**EXERCISE DETAILS**
Would you please copy each line below that includes the string "agent"?

**DATA EXTRACTS**
--- START ---
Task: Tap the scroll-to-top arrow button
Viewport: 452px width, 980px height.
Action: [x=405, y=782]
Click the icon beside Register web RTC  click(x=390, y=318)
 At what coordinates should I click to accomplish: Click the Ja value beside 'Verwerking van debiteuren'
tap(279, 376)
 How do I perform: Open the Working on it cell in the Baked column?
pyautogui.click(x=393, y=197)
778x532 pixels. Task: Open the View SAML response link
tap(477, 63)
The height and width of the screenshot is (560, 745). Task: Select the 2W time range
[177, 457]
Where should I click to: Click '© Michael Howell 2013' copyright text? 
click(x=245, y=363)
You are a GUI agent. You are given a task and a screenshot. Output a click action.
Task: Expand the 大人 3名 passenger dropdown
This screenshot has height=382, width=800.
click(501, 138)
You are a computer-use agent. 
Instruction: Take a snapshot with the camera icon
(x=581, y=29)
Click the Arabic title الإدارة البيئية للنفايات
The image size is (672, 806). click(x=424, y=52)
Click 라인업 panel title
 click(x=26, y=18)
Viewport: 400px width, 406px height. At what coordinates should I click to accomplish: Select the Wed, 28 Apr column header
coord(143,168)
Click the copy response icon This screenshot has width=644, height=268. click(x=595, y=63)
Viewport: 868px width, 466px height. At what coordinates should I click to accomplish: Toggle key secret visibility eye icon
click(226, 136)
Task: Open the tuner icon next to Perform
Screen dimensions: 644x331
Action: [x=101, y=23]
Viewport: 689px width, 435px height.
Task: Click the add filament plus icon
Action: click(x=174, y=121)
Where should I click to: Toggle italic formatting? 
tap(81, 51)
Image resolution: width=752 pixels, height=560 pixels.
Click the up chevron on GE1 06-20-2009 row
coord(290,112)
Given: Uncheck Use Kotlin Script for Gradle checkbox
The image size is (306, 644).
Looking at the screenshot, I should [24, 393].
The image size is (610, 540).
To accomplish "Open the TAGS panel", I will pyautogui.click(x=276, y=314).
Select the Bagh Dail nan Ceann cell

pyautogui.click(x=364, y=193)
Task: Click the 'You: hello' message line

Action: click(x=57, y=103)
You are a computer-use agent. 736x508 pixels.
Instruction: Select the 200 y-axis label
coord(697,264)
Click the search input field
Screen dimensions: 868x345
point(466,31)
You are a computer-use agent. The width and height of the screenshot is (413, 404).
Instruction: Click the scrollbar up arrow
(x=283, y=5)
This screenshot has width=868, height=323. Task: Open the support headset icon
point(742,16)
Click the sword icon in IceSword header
--- END ---
**OUTPUT FOR THIS EXERCISE**
You are a GUI agent. You are given a task and a screenshot. Output a click action.
You are a computer-use agent. 
You are a computer-use agent. 736x508 pixels.
You are a computer-use agent. The width and height of the screenshot is (413, 404).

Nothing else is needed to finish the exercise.